● **Selected excerpt**:
+++
# Tow behind fence row trimmer



## F350-6 (Mar 30, 2014)

The type that's basically an overgrown weed eater with a lawn mower engine on it made to be pulled by an ATV/UTV. Anyone got one? How well do they work or how much of a waste of money are they?

If you have one, what brand and would you buy it again?


----------



## GawasFarm (Jul 10, 2013)

neighbour hates his says it would be ok on 5acres but just not practical for his fences


----------



## rjmoses (Apr 4, 2010)

Bought a Swisher fence row mower--might be good in a few situations but I don;t like it!

First, it can't handle any tough stuff. If the fence line is already cleared, it'll do OK. If it's too tall or too thick, the Swisher just can;t handle it!

Second, the swing mechanism is poorly designed. The ground wheels are too small for anything but a smooth lawn. The spring mechanism needs to be reworked. I added a limit chain to the spring to prevent the spring from getting over-stretched.

Third, the cutting strings break pretty easily and are hard to replace.

In it's favor, the engined (Honda as I remember) starts really easy.

Just my thoughts.

Ralph


----------



## ARD Farm (Jul 12, 2012)

Seen therm advertised and I thought it appeared to be more of a suburbanite toy than a practical tool.

I just use roundup ultra or my Stihl trimmer (with a polycut head) and call it good.


----------



## F350-6 (Mar 30, 2014)

Thanks for the feedback. I've never bought one because I always figured they wouldn't work right or you'd have to stop and change the string every 10'.

Since these things are still selling new, I thought maybe they worked better than I had imagined. Since I'm not getting any younger, I was thinking (hoping) maybe these really did work. I figured I'd have to modify it to accept the poly blades or have to use it every other week.

Guess I'll save my money.


----------



## ARD Farm (Jul 12, 2012)

Neither am I. If they made a mega polycut head like Stihl has on their straight shaft trimmers, that would work. Problem is, I bet the Stihl design is patented.

I've never liked string trimmers, especially after usong the Polycut head.


----------



## Orchard6 (Apr 30, 2014)

Here is what you need! It's a Perfect brand orchard mower with a bump wheel. It works great for orchard use and I bet it would work for fences too.


----------
+++
● **Supplied data**:
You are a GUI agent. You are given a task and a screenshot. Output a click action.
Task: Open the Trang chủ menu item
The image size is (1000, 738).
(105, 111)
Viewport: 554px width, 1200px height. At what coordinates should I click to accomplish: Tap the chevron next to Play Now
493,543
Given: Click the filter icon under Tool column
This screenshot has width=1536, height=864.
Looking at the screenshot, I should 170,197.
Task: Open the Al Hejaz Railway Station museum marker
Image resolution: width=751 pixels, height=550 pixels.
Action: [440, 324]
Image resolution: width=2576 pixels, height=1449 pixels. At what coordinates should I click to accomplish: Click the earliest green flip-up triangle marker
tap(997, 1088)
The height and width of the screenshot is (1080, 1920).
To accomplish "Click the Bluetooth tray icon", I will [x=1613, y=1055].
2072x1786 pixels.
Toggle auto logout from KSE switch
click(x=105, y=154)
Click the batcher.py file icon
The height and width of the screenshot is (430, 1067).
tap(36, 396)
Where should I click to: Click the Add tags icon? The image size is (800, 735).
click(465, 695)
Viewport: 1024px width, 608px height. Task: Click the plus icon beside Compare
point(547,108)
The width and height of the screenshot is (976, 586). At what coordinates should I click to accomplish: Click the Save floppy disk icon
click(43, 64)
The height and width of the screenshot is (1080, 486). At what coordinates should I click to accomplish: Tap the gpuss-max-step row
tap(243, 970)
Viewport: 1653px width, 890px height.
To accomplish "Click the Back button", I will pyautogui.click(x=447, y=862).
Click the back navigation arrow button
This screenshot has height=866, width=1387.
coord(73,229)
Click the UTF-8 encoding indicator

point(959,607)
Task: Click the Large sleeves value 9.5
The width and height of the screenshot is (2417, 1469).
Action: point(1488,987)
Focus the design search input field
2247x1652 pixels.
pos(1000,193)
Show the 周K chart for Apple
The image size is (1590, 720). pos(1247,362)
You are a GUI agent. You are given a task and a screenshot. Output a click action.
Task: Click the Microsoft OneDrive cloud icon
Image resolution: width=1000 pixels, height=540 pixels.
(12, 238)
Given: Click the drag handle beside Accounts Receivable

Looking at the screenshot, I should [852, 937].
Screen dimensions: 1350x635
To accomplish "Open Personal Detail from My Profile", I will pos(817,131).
+++
● **Objectives**:
• A. Reproduce the passage of the fence row trimmer thread starting at "Since these things" and ending at "save my money.".
• B. List every distinct username that appears as a poster in the fence row trimmer thread.

● **Exercise responses**:
• A.
Since these things are still selling new, I thought maybe they worked better than I had imagined. Since I'm not getting any younger, I was thinking (hoping) maybe these really did work. I figured I'd have to modify it to accept the poly blades or have to use it every other week.

Guess I'll save my money.

• B.
F350-6
GawasFarm
rjmoses
ARD Farm
Orchard6